» EXERCISE: Word-for-word transcription: reproduce all of the data, but not the pictures.

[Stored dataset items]

━━━━━━━━

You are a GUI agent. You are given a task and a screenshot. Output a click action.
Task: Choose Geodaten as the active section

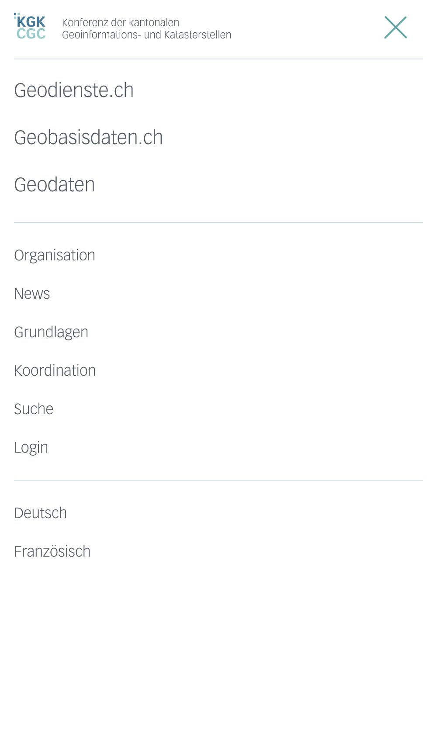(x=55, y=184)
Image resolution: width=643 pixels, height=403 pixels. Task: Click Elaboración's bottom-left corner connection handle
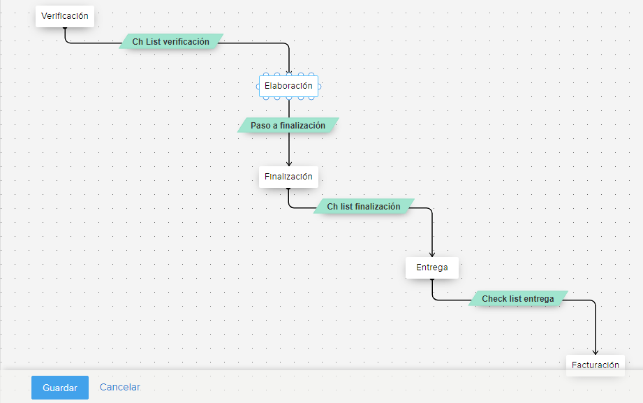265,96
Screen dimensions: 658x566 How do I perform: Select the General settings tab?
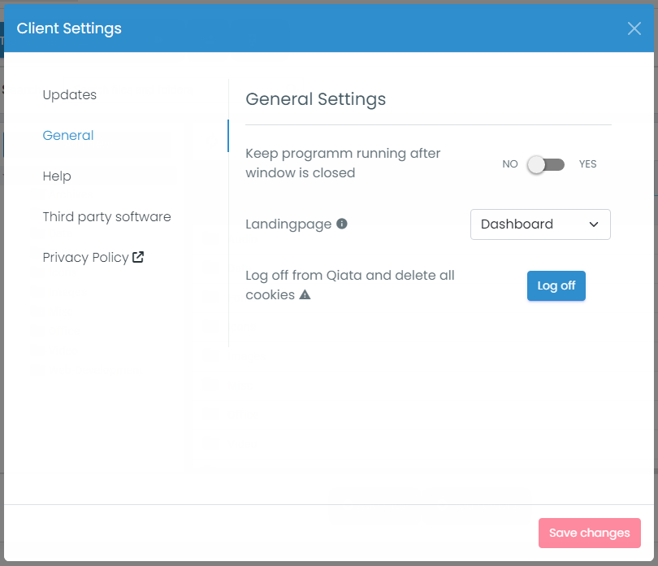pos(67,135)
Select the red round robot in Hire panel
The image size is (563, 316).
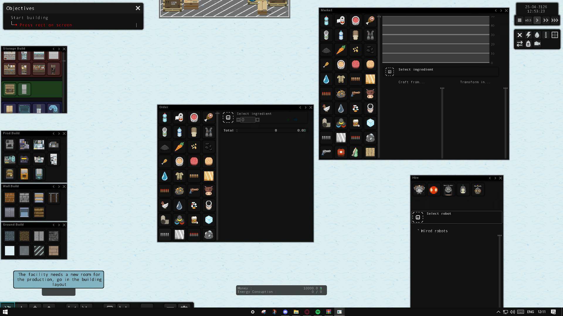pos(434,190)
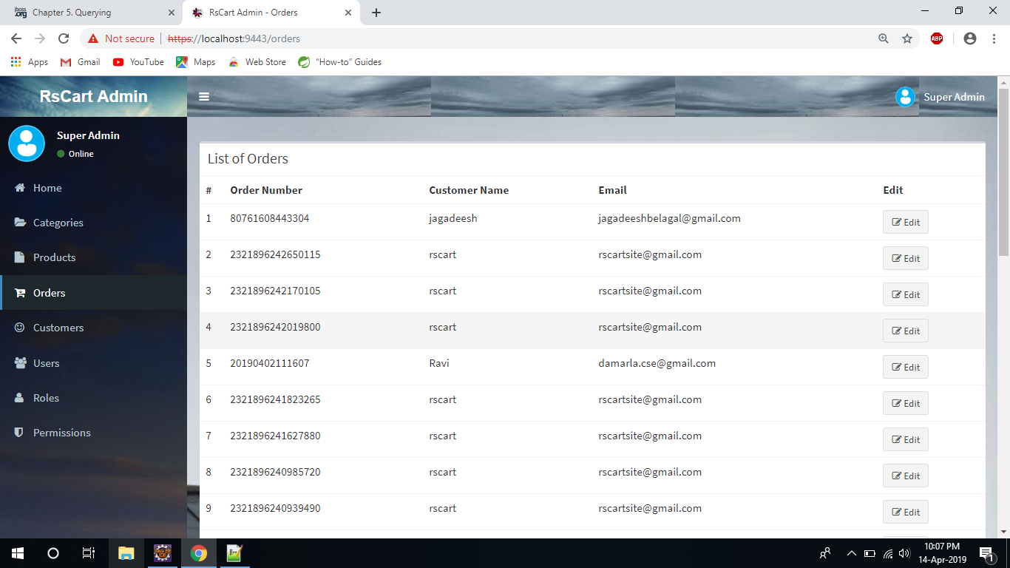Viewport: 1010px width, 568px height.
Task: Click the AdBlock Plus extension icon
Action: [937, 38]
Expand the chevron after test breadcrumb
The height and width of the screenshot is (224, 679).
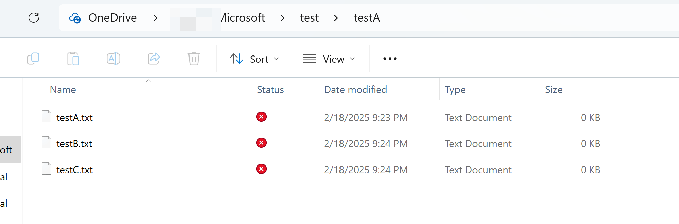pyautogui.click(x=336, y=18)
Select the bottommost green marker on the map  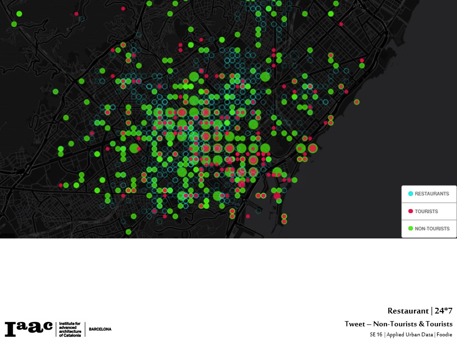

━━━━━━━━

» ANSWER FOR THIS EXERCISE:
You are a GUI agent. You are given a task and a screenshot. Output a click action.
Task: Choose Geodaten as the active section

(x=55, y=184)
Image resolution: width=643 pixels, height=403 pixels. Task: Click Elaboración's bottom-left corner connection handle
265,96
Screen dimensions: 658x566 How do I perform: Select the General settings tab?
pos(67,135)
Select the red round robot in Hire panel
The image size is (563, 316).
pos(434,190)
Viewport: 1010px width, 568px height.
Task: Click the AdBlock Plus extension icon
Action: [937, 38]
Expand the chevron after test breadcrumb
The height and width of the screenshot is (224, 679).
pyautogui.click(x=336, y=18)
Select the bottommost green marker on the map  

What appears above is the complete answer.